BI Bidik 17 Miliar Transaksi dan 60 Juta Pengguna QRIS pada 2026

Pramesti Regita Cindy
06 January 2026 12:50

Gubernur BI, Perry Warjiyo saat pertemuan tahunan Bank Indonesia 2025 di Jakarta, Jumar (28/11/2025). (Bloomberg Technoz/Andrean Kristianto)
Gubernur BI, Perry Warjiyo saat pertemuan tahunan Bank Indonesia 2025 di Jakarta, Jumar (28/11/2025). (Bloomberg Technoz/Andrean Kristianto)

Bloomberg Technoz, Jakarta - Bank Indonesia (BI) menargetkan adanya perluasan pemanfaatan Quick Response Code Indonesian Standard (QRIS) pada 2026.

Deputi Gubernur BI Filianingsih Hendarta menargetkan transaksi QRIS mencapai 17 miliar, dan perluasan QRIS antarnegara ke 8 negara, dan juga 45 juta merchant, serta 60 juta pengguna.

"Tema pengembangan QRIS pada 2026 akan mengusung semangat kemerdekaan dengan angka 17-8-45 sebagai sasaran utama," kata Filianingsih mengutip dari Instagram resmi Bank Indonesia, Senin (5/1/2026). 


Lebih lanjut, Filianingsih menjelaskan sejalan dengan target yang diharapkan untuk tahun 2026, pada 2025 sendiri kinerja QRIS disebutnya telah mencatatkan capaian di atas target. 

Dengan jumlah pengguna mencapai 59 juta, melampaui target sebesar 58 juta.
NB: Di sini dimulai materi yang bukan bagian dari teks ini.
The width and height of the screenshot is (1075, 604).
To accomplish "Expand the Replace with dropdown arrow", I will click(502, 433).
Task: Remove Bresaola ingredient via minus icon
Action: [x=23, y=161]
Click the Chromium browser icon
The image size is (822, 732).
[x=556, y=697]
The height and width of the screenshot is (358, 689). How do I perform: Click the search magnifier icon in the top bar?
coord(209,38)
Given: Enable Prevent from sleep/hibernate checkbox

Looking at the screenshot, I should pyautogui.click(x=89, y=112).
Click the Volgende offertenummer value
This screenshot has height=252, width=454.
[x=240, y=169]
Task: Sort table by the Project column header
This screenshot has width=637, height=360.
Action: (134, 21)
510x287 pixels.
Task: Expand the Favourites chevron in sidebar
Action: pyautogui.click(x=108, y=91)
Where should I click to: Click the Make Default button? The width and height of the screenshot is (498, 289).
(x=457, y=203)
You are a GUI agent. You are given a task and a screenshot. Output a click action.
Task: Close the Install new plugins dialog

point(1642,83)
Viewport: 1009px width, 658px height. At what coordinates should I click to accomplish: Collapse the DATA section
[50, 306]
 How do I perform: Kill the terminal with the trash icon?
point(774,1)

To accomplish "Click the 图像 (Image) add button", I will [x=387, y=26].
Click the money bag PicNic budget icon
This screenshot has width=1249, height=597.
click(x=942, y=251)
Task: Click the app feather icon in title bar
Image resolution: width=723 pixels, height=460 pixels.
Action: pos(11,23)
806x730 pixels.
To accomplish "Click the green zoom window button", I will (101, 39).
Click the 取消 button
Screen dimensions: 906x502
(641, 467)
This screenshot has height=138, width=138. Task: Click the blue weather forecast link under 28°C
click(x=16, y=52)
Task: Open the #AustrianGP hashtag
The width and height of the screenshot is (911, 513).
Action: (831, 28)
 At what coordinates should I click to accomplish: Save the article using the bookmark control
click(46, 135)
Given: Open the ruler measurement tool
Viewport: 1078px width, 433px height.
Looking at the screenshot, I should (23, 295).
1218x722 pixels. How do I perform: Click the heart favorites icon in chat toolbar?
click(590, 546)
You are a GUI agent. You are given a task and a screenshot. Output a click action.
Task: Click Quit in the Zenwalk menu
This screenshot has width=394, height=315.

Selain itu, volume transaksi juga tumbuh pesat menjadi 13,66 miliar transaksi, jauh di atas target 6,5 miliar transaksi. Sementara itu, jumlah merchant telah menembus 42 juta, melampaui target 40 juta, dengan sekitar 90% di antaranya merupakan pelaku usaha mikro, kecil, dan menengah (UMKM).